Bank Indonesia (BI) mencatat posisi Utang Luar Negeri (ULN) Indonesia mencapai USD453,4 miliar. (Foto: Okezone.com)
JAKARTA - Bank Indonesia (BI) mencatat posisi Utang Luar Negeri (ULN) Indonesia mencapai USD453,4 miliar alias sekitar Rp8.091,37 triliun pada kuartal II-2026. Angka tersebut meningkat 4,4 persen secara tahunan (yoy).
Direktur Eksekutif Departemen Komunikasi BI Ramdan Denny Prakoso mengatakan kenaikan ULN terutama dipengaruhi peningkatan utang sektor publik, baik pemerintah maupun bank sentral. Di sisi lain, pertumbuhan ULN swasta tetap mengalami kontraksi, meski tidak sedalam periode sebelumnya.
"Perkembangan tersebut disebabkan oleh peningkatan ULN publik, baik pemerintah maupun bank sentral, di tengah kontraksi pertumbuhan ULN swasta nan lebih rendah," ungkap Denny dalam keterangannya di Jakarta.

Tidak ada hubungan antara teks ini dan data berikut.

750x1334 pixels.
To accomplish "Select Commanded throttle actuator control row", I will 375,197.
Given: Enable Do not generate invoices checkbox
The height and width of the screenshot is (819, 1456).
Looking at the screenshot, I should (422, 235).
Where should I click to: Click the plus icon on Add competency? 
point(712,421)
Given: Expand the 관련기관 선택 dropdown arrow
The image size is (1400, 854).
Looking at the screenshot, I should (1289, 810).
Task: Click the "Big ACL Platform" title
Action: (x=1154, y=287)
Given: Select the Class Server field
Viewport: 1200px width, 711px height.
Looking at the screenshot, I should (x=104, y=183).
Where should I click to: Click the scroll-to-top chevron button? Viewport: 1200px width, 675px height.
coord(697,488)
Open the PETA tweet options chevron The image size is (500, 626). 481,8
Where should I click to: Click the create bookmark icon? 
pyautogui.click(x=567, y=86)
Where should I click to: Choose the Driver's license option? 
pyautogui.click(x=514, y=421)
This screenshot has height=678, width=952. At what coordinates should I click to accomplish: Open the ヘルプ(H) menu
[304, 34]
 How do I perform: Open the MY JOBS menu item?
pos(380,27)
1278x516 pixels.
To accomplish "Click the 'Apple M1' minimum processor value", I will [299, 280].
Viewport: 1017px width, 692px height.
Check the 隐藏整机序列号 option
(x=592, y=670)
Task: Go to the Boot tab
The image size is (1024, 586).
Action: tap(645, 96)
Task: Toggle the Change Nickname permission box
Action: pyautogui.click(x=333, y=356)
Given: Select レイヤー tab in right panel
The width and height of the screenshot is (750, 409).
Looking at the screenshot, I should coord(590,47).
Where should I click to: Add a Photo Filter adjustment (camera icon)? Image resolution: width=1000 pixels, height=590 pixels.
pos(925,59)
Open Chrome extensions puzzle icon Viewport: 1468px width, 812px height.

Denny mengatakan posisi ULN pemerintah tetap terjaga. Pada kuartal II-2026, ULN pemerintah tercatat sebesar USD216,3 miliar alias tumbuh 2,9 persen (yoy). Pertumbuhan tersebut melambat dibandingkan kuartal I-2026 nan mencapai 3,8 persen (yoy).
Perkembangan ULN pemerintah terutama dipengaruhi aliran masuk pada Surat Berharga Negara (SBN), nan mencerminkan kepercayaan penanammodal terhadap prospek perekonomian Indonesia nan tetap terjaga.